- **Problem to work on**
Rewrite the data below as a numbered list, starting at the line that contains "You are a computer-use" and ending at the line that contains "click(x=8, y=232)", and skip any blank lines. Leave the pictures out of your answer.
-------- Dataset records
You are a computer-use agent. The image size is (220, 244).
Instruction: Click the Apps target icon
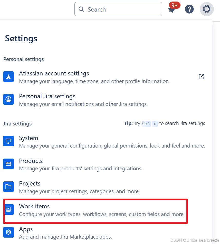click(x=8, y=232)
----------------
-------- Dataset records
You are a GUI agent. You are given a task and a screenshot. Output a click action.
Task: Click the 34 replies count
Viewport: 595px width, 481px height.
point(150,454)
----------------
- **Answer to this problem**
1. You are a computer-use agent. The image size is (220, 244).
2. Instruction: Click the Apps target icon
3. click(x=8, y=232)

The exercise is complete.